Extracted records |

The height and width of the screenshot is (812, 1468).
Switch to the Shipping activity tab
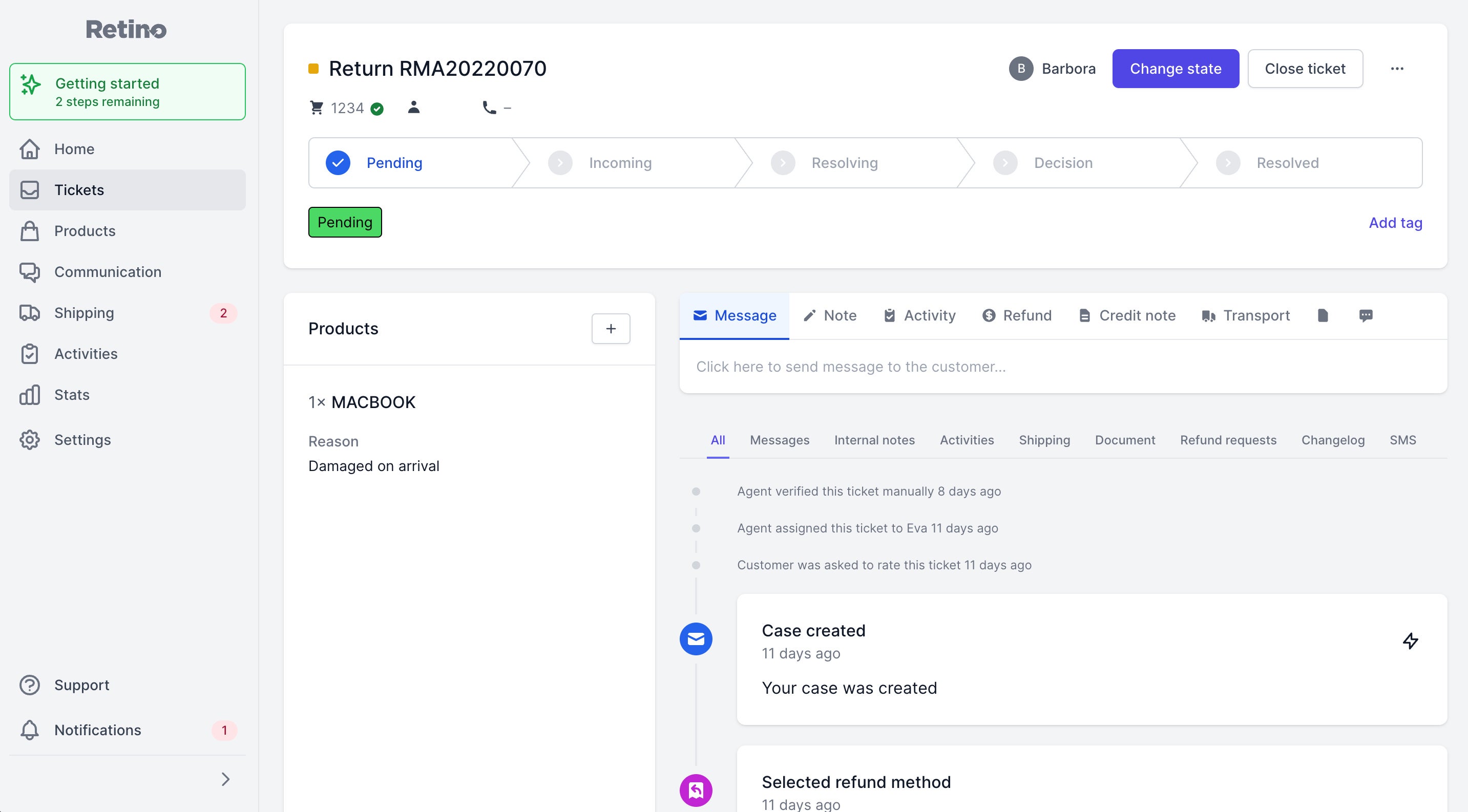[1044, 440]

--

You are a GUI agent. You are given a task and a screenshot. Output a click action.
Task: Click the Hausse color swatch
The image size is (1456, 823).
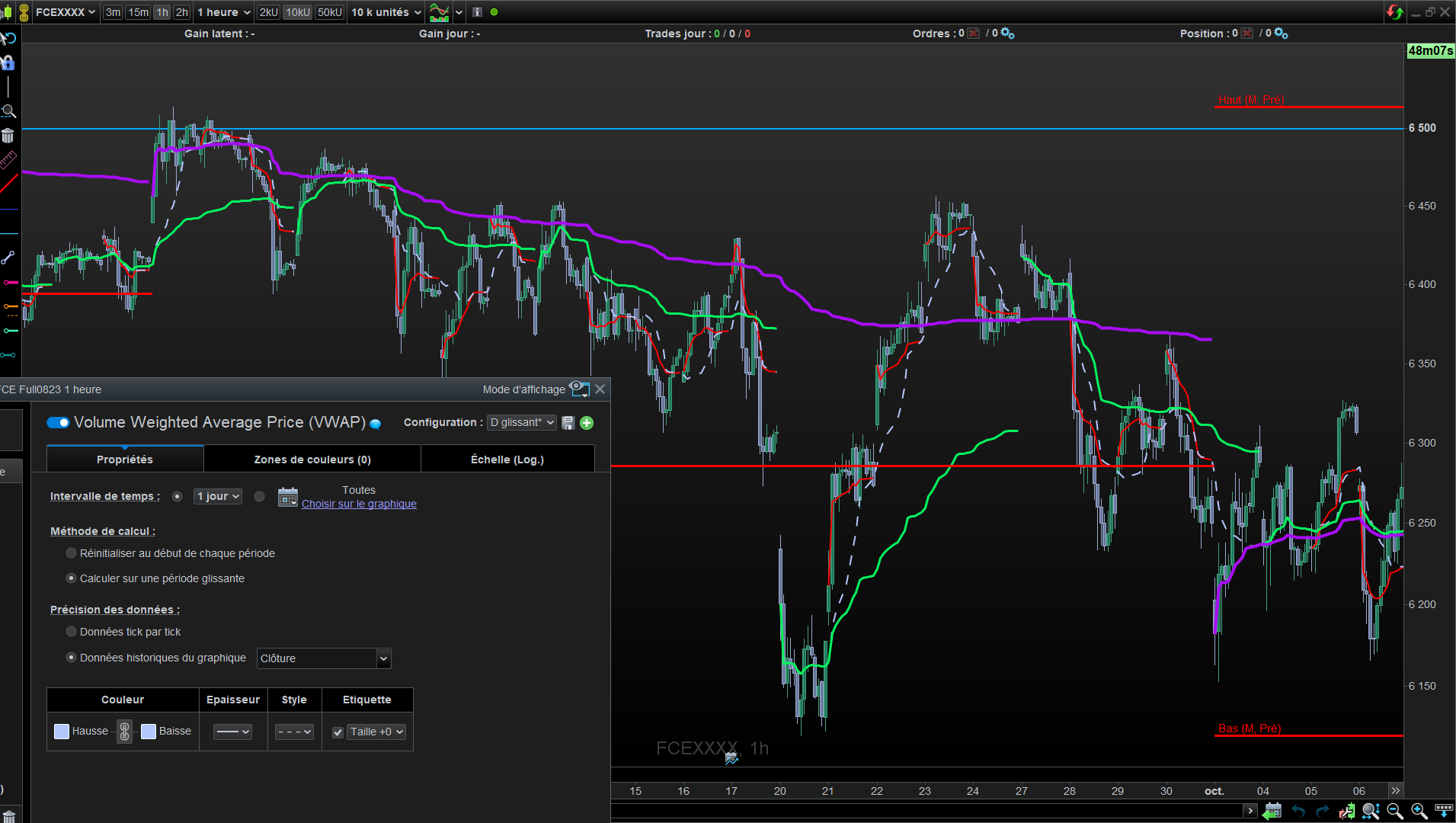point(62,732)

Set problem | Convert the records, starting with the line that contains "The height and" and going on through the line that contains "[1044, 440]", into a numbered list with blank lines dropped. Leave the pictures out of your answer.

Worked answer |
1. The height and width of the screenshot is (812, 1468).
2. Switch to the Shipping activity tab
3. [1044, 440]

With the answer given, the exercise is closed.